Associated Press
GENEVA – The European Union has formally started discussions in the World Trade Organization over the United States’ decision to impose punitive tariffs on imported steel.
“I can confirm that today the EU formally requested consultations with the United States over its decision to impose safeguards,” EU spokesman Anthony Gooch said Thursday.
The WTO said it had received the request.
Under WTO rules, a member country that believes another member is breaking international trade rules must first ask for consultations over a period of 60 days.

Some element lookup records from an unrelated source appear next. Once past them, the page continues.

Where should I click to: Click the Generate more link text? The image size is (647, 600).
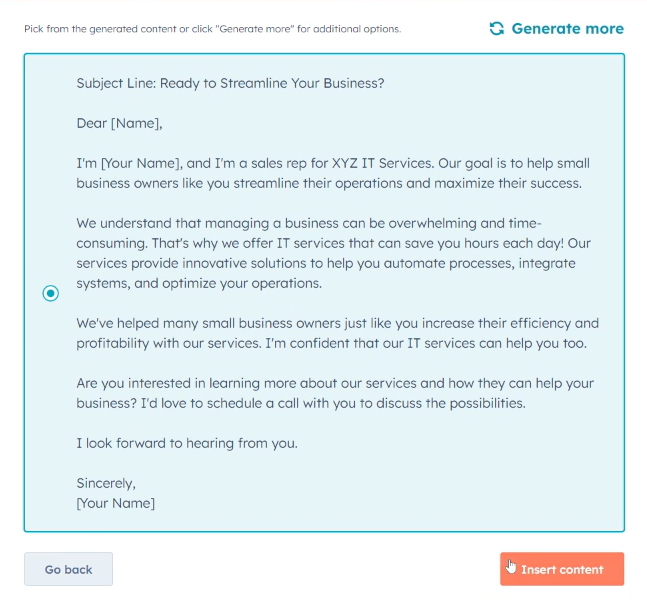tap(567, 29)
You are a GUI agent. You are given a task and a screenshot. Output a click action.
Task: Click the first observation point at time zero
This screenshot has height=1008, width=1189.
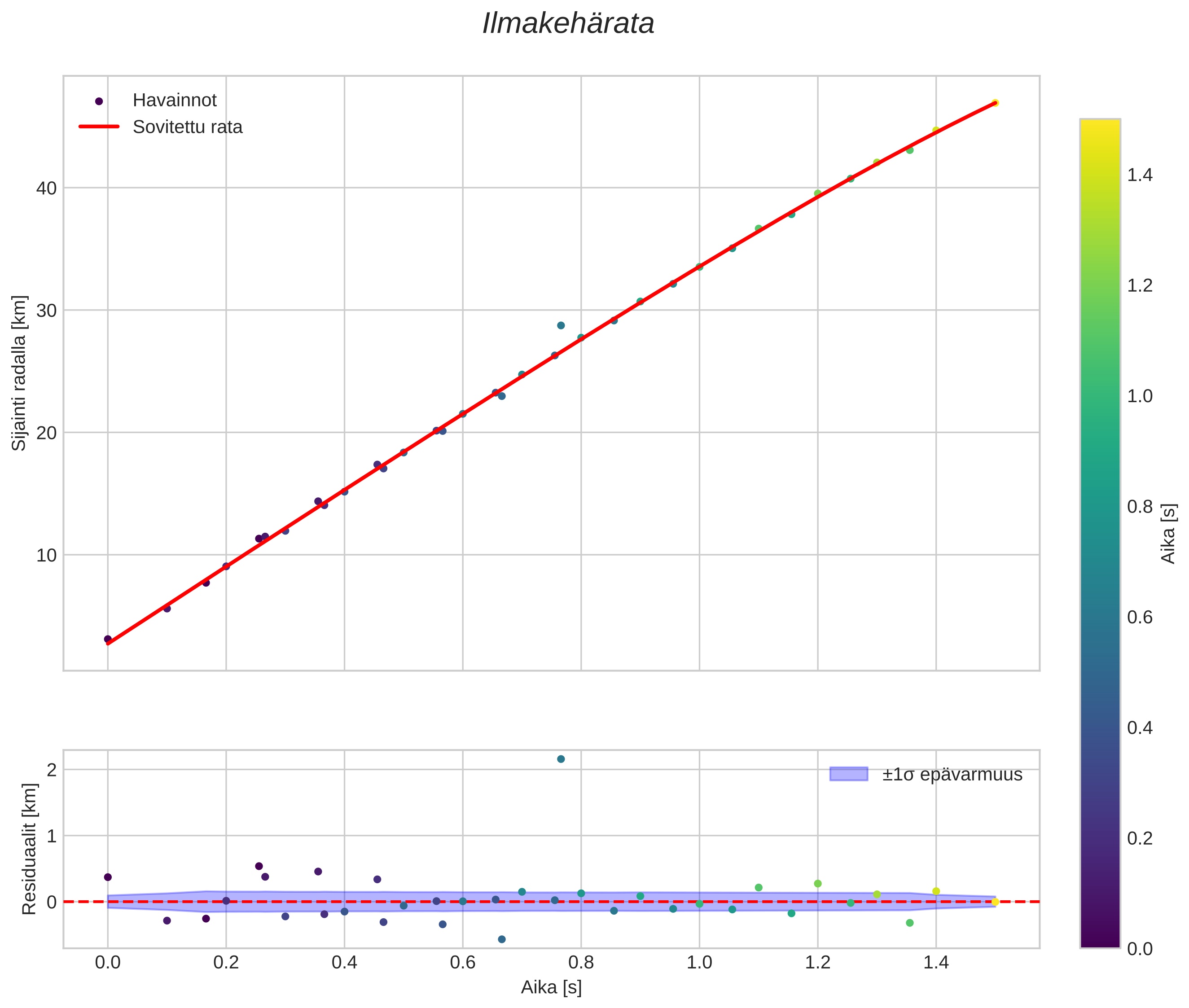point(107,639)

If the two sides fail to settle the issue amicably, the complaining country can then ask the WTO to appoint a panel of trade law experts to make a legally binding ruling.

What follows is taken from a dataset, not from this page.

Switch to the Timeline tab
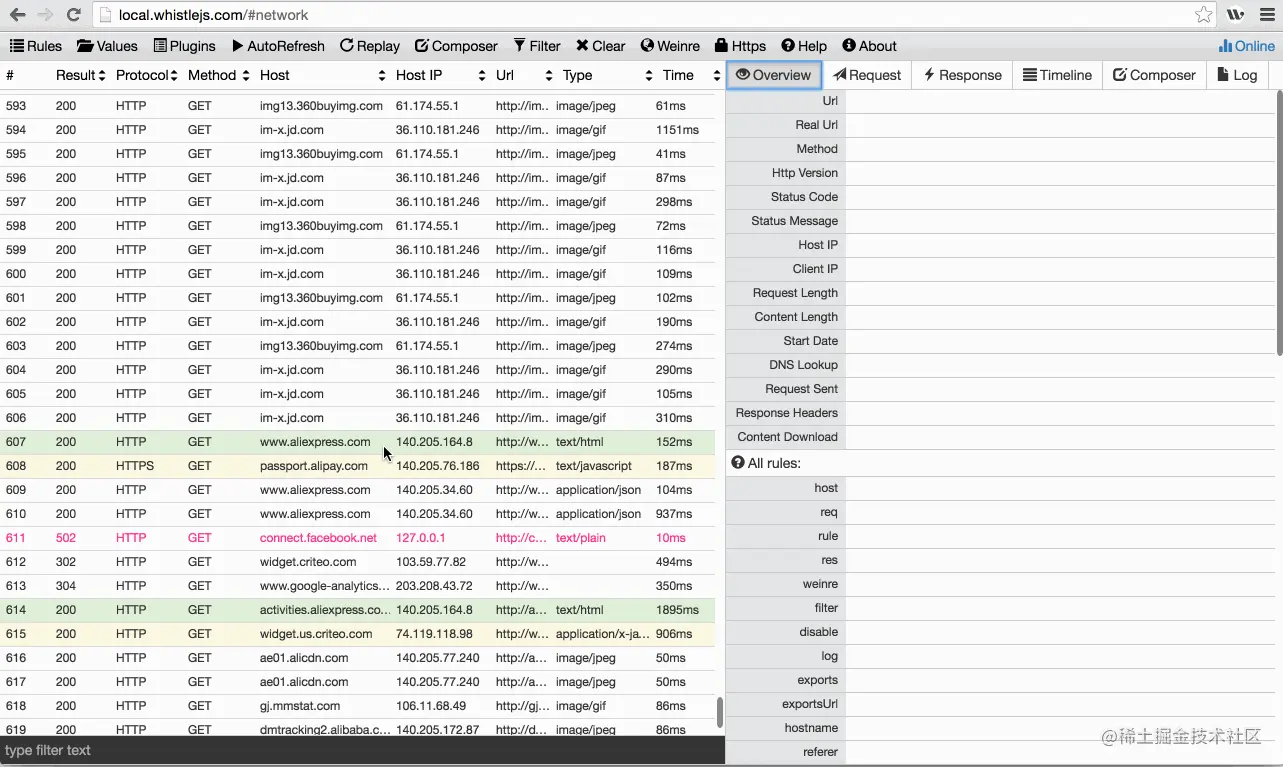This screenshot has width=1283, height=767. pyautogui.click(x=1057, y=75)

President Bush announced tariffs Tuesday of up to 30 percent for three years on a wide range of steel products. Under WTO rules, a country can increase tariffs temporarily to protect a domestic industry that is restructuring, but the EU says the U.S. action does not conform to the WTO restrictions.
It argues that the problems facing the U.S. steel industry come not from imports, which have been decreasing, but from its failure to make itself competitive during the 1990s.
Last year, the EU exported more than 6 million tons of steel products worth dlrs 4.5 billion into the United States, or 28 percent of total EU steel exports.
The WTO procedure likely will take years to complete. In the meantime, EU Trade Commissioner Pascal Lamy said the EU was opening procedures to draft safeguards to keep cheap steel from other parts of the world from being diverted into Europe.
“We have to exercise our right to protect our industry and our jobs,” he said.
He said the EU also would also consider seeking compensation from the United States via retaliatory tariffs.
Also Thursday, three French government ministers issued a joint statement expressing France’s “regret that the restructuring of part of the United States’ industry … has been brushed aside to favor protectionist measures.”
South Korea has also said it will complain to the WTO.